Getting Granular: Yale Research into American Opinions on Climate

Which county in Texas has the highest rate of support for a carbon levy in the state? Yale’s new research maps can tell you!

WHY YOU SHOULD TAKE A LOOK

The Yale Project on Climate Change Communication has been keeping the pulse of public support for climate policies and belief in global warming for several years now. These interactive maps are a comprehensive collection of current trends. 

KEY TAKEAWAYS

Climate change is real, but why? 63% of Americans believe that global warming is happening, but only 48% believe it is human caused and 34% still believe scientists disagree on human causation.

Yes to regulating carbon pollution, no to a carbon tax. 74% of Americans supported regulating carbon dioxide emissions, but when you asked about specific policies like a revenue neutral carbon tax, the support dropped below 50% across the country.
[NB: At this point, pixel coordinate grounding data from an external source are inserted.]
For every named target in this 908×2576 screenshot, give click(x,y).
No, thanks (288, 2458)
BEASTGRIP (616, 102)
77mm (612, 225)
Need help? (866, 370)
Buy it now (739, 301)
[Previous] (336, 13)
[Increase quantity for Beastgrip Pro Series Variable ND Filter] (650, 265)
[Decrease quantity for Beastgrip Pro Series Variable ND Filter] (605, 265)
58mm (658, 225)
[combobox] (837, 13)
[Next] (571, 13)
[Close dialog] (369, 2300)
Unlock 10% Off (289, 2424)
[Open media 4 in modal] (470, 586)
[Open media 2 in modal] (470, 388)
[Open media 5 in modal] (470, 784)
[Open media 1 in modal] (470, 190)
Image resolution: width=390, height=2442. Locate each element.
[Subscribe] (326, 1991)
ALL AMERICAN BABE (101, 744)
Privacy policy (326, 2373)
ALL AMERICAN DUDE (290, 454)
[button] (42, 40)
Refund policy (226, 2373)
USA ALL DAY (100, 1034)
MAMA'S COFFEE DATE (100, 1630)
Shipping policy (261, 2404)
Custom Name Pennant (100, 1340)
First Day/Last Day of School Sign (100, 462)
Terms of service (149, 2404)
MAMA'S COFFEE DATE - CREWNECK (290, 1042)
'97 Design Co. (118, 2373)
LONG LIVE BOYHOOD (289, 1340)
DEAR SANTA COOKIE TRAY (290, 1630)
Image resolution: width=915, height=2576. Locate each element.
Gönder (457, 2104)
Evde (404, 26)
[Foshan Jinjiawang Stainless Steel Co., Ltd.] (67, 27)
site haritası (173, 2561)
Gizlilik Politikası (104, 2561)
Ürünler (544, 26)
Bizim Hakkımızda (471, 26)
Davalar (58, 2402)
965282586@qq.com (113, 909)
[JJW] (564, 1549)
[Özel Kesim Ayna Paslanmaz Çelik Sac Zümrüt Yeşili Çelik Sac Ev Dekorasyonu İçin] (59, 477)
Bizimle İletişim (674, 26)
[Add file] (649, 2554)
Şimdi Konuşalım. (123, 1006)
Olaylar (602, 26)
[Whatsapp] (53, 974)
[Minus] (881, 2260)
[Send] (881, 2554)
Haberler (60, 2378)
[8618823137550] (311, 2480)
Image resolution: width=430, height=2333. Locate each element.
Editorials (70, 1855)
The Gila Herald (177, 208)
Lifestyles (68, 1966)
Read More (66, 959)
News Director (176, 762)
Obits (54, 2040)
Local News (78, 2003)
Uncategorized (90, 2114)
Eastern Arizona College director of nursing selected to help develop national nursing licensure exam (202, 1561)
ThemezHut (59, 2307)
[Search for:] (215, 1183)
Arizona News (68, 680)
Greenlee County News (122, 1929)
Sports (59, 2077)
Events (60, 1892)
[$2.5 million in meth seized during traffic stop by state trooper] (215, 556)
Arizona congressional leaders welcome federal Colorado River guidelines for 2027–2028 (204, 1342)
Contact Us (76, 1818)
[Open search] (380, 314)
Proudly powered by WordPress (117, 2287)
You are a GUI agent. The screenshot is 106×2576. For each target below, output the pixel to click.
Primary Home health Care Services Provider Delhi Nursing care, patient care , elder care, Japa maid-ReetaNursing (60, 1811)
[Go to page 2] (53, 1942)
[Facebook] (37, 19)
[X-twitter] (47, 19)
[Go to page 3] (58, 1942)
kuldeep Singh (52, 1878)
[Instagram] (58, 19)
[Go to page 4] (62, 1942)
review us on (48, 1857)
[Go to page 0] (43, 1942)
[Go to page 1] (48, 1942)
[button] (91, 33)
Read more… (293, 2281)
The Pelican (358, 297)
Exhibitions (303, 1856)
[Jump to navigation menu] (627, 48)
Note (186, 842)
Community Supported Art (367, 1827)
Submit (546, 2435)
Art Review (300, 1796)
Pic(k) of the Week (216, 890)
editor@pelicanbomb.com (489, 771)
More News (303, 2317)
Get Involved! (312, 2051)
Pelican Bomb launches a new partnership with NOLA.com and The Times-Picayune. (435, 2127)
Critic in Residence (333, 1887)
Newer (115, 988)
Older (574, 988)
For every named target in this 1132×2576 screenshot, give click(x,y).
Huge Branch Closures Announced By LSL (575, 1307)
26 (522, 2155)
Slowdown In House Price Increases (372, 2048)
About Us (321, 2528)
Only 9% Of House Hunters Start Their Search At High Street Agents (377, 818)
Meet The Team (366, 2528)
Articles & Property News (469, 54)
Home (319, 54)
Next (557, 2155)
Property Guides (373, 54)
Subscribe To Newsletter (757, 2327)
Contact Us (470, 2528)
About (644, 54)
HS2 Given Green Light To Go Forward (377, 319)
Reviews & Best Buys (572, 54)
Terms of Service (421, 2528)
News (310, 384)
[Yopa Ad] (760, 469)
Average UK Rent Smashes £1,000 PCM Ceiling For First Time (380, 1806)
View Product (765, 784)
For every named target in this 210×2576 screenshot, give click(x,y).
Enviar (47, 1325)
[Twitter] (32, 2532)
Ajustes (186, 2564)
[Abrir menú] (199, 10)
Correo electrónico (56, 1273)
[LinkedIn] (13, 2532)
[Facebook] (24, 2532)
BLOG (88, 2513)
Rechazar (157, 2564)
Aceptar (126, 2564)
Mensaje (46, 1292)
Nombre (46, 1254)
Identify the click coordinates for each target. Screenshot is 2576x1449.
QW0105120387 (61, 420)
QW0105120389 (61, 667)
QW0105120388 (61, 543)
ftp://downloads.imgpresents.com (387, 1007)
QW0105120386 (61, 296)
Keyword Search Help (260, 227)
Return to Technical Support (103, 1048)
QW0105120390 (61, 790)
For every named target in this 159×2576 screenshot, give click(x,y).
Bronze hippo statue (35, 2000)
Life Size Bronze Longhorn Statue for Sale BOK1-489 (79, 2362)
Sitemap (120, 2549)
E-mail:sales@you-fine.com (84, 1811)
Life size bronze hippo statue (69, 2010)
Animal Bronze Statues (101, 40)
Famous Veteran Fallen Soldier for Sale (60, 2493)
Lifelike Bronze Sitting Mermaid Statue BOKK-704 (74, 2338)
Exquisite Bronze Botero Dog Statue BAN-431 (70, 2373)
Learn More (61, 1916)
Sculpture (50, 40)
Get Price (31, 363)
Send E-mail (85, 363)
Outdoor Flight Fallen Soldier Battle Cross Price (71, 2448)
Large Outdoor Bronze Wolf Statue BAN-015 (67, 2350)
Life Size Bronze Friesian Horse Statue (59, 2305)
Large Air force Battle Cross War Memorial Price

Coastal agreement. Nationally 48% of Americans believe global warming is human caused. When you break that down by state, you see high levels of support in coastal areas like California and the Eastern Coastal states in New England, with less agreement away from the coasts. Interestingly, places that are facing greater current climate impacts like Florida, Illinois, Colorado and New Mexico also had agreement above 50% that global warming is human caused.

Fragmented consensus. Disturbingly, the only states where more than 50% of respondents knew about the scientific consensus on climate change were Hawaii, Washington DC, and Massachusetts. Even states like California, where 70% think global warming is happening and 55% think it is from human activities, only 49% correctly identified a scientific consensus on the issue.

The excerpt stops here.